Journal of Computational Mathematics, Vol. 42 (2024), Iss. 2 : pp. 570–596

Abstract

Neural networks are powerful tools for approximating high dimensional data that have been used in many contexts, including solution of partial differential equations (PDEs). We describe a solver for multiscale fully nonlinear elliptic equations that makes use of domain decomposition, an accelerated Schwarz framework, and two-layer neural networks to approximate the boundary-to-boundary map for the subdomains, which is the key step in the Schwarz procedure.
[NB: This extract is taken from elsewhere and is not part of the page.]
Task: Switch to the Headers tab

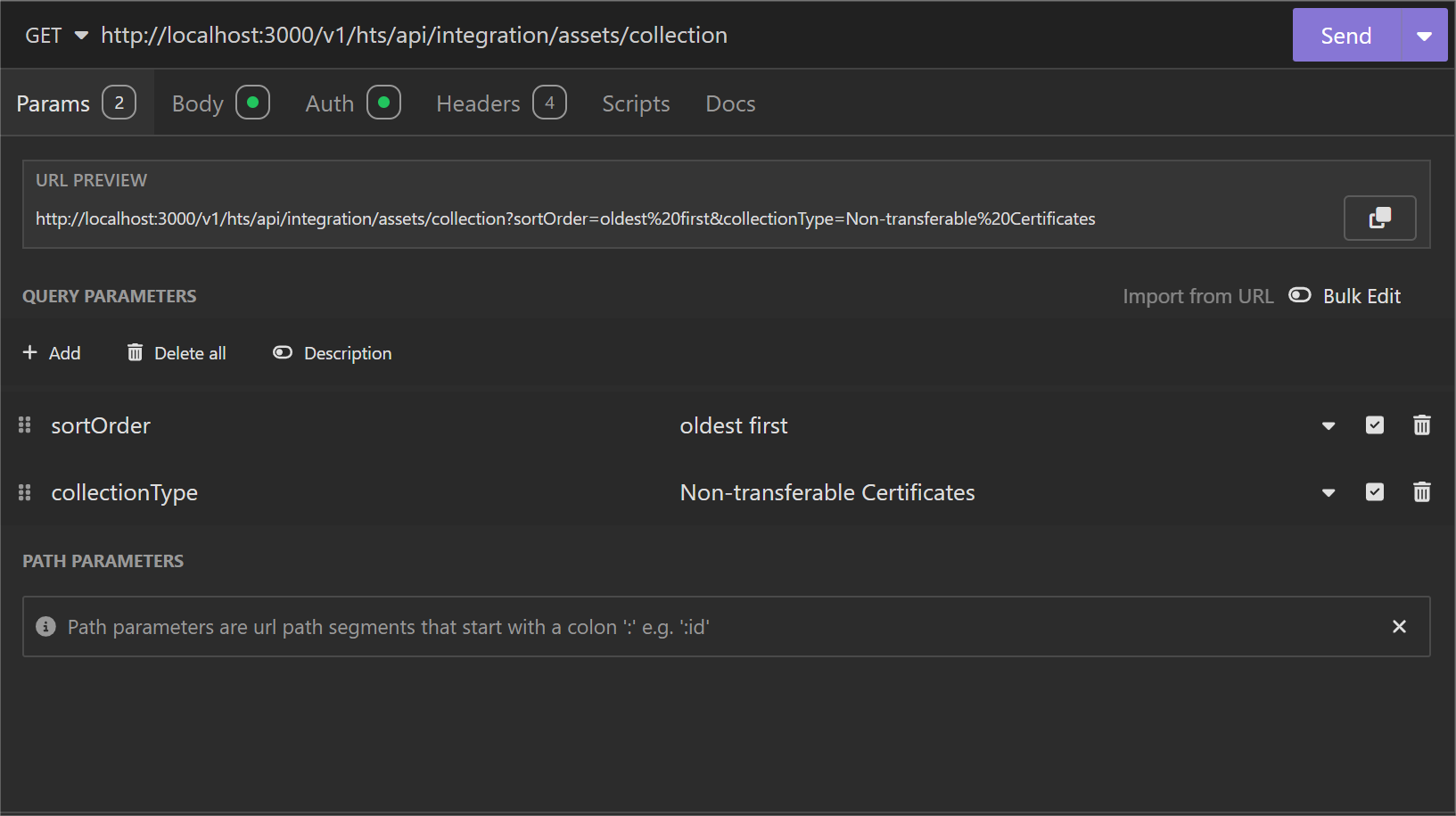Action: click(478, 103)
Conventionally, the boundary-to-boundary map requires solution of boundary-value elliptic problems on each subdomain. By leveraging the compressibility of multiscale problems, our approach trains the neural network offline to serve as a surrogate for the usual implementation of the boundary-to-boundary map. Our method is applied to a multiscale semilinear elliptic equation and a multiscale $p$-Laplace equation. In both cases we demonstrate significant improvement in efficiency as well as good accuracy and generalization performance.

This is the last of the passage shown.